Het Britse defensieaandeel BAE Systems ziet de orders binnenstromen. Het is een cruciale speler in de herbewapening van Europa en het grootste Europese defensiebedrijf. BAE Systems is bekend van het Eurofighter Typhoon-gevechtsvliegtuig, maar het maakt ook nucleaire onderzeeërs, geleide raketten, pantservoertuigen en artilleriewapens. We bespreken het potentieel van het aandeel en zijn geschiedenis, die reikt van de legendarische Spitfire tot de Eurofighter.
BAE Systems, een verwijzing naar zijn roots in British Aerospace (BAe), heeft een unieke positie in de Europese defensie-industrie. Het bedrijf is sterk gediversifieerd door zijn brede waaier aan producten en heeft afzetmarkten in de Verenigde Staten, Europa, het Midden-Oosten en Australië.

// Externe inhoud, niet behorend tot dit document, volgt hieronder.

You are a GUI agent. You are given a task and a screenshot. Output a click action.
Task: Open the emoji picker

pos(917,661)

Met zijn jaaromzet van 28,3 miljard pond (33,6 miljard euro) is BAE Systems ook het grootste defensiebedrijf van Europa en het op vijf na grootste ter wereld, als we alleen de omzet uit de verkoop van militair materieel meerekenen. Dat blijkt uit de tophonderdlijst van de grootste defensiebedrijven van het Stockholm International Peace Research Institute (SIPRI). BAE Systems kan zich daarmee als enige Europese defensiebedrijf meten met Amerikaanse defensieconcerns als Lockheed Martin en General Dynamics.
Groei verzekerd
In februari deelde BAE Systems zijn resultaten voor het jaar 2024. De verkoop steeg met 14 procent en de ebit (opbrengsten voor aftrek van interesten en belastingen) groeide van 2,68 miljard tot 3,01 miljard pond. Daarmee overtrof het de verwachtingen van de analisten. De winst per aandeel van 0,69 pond in 2024 moet jaarlijks toenemen tot 0,92 pond in 2027, blijkt uit prognoses van Bloomberg.

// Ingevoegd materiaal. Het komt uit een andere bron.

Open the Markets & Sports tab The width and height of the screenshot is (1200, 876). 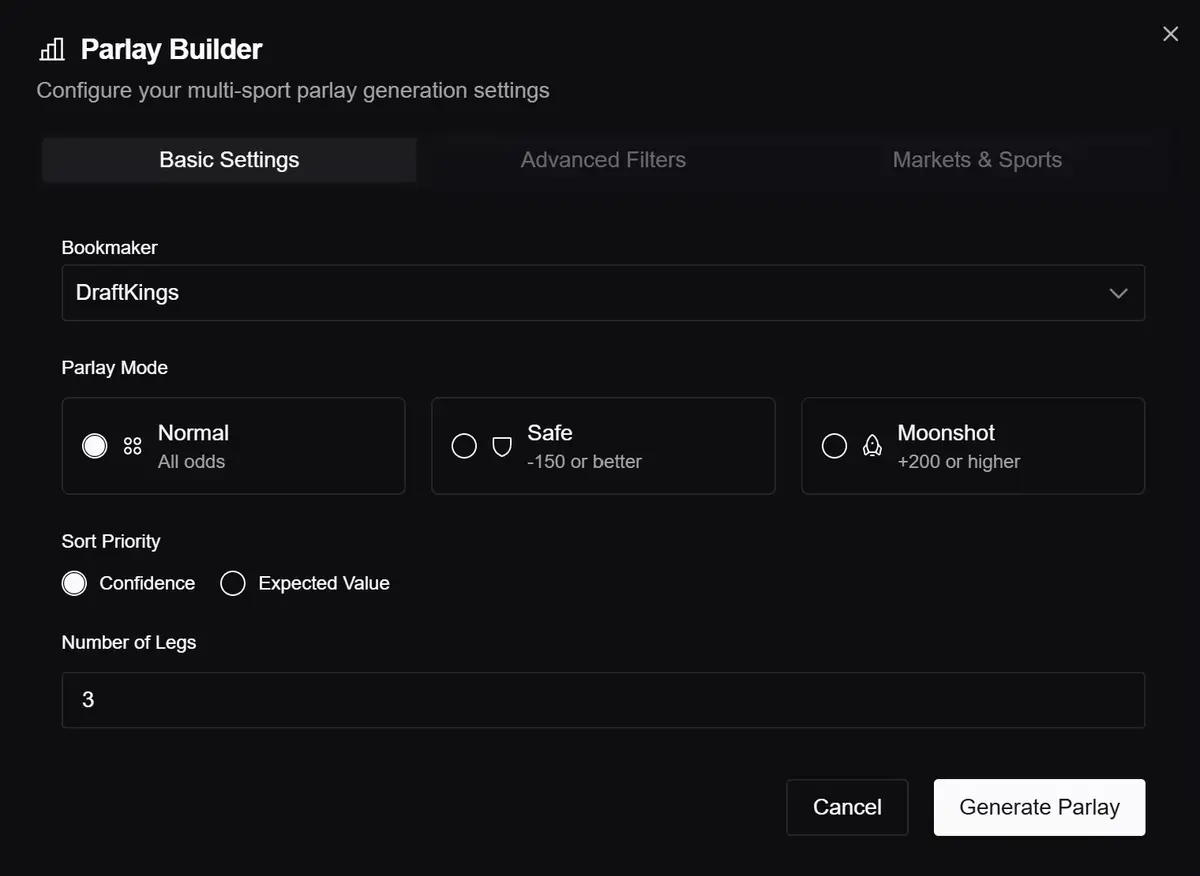[x=977, y=160]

De divisie militaire vliegtuigen van BAE Systems vertegenwoordigt het grootste deel van de omzet, met een groei van 6 procent op jaarbasis, maar de divisie van elektronische systemen wierp zich voor het eerst op als het nummer twee, met een groei van 36 procent. Daarna volgen respectievelijk de maritieme afdeling (+13%) en die voor pantservoertuigen (+8%). Het orderboek bevat al voor 77,8 miljard pond aan bestellingen, maar de verwachting is dat de omzet en de winst jaarlijks zullen blijven groeien, gevoed door verhoogde militaire uitgaven.
Gediversifieerd aandeel
Onder druk van de Verenigde Staten verhogen de NAVO-landen versneld hun militaire uitgaven. Terwijl België probeert zijn defensie-uitgaven tegen de zomer op te krikken tot de benedengrens van 2 procent van zijn bruto binnenlands product (bbp), zweept de Amerikaanse president Donald Trump de NAVO op om nog beter te doen. Amerika spendeert zelf zo’n 3,5 procent van zijn bbp aan defensie, maar Trump wil de militaire uitgaven optrekken tot 5 procent.

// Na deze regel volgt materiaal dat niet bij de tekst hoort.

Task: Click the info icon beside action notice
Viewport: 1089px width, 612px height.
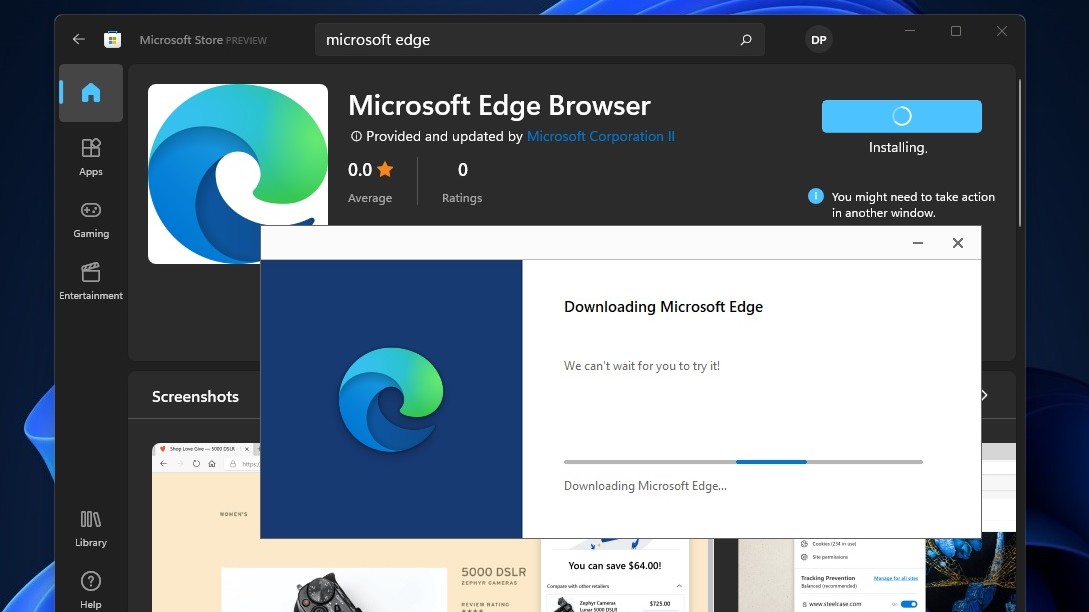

De Verenigde Staten zijn de belangrijkste individuele afnemer van BAE Systems, goed voor 43 procent van de omzet, gevolgd door het Verenigd Koninkrijk, Europa en Saudi-Arabië. In april beslissen de Verenigde Staten over budgetten voor toekomstige defensie-aanbestedingen en in de komende maanden zullen ook het Verenigd Koninkrijk en andere Europese landen kleur moeten bekennen. Dat kan het aandeel een extra duw geven.
Het aandeel van BAE Systems is sinds begin dit jaar met ruim 40 procent gestegen, waardoor het voorlopig achterloopt op andere Europese defensieaandelen zoals het Duitse Rheinmetall (+127%), het Franse Thales (+84%) en het Italiaanse Leonardo (+85%).
De Spitfire en de Hurricane
De unieke positie van BAE Systems op de Europese defensiemarkt heeft alles te maken met een lange geschiedenis van strategische fusies, overnames en de concurrentiestrijd tussen Europese en Amerikaanse defensiebedrijven. BAE Systems slokte tal van andere defensiebedrijven in het Verenigd Koninkrijk op. Het bedrijf werd in 1999 gevormd na een fusie van twee mastodonten in de Britse defensie: British Aerospace (BAe) en Marconi Electronic Systems (MES), op zijn beurt een onderdeel van General Electric (GEC).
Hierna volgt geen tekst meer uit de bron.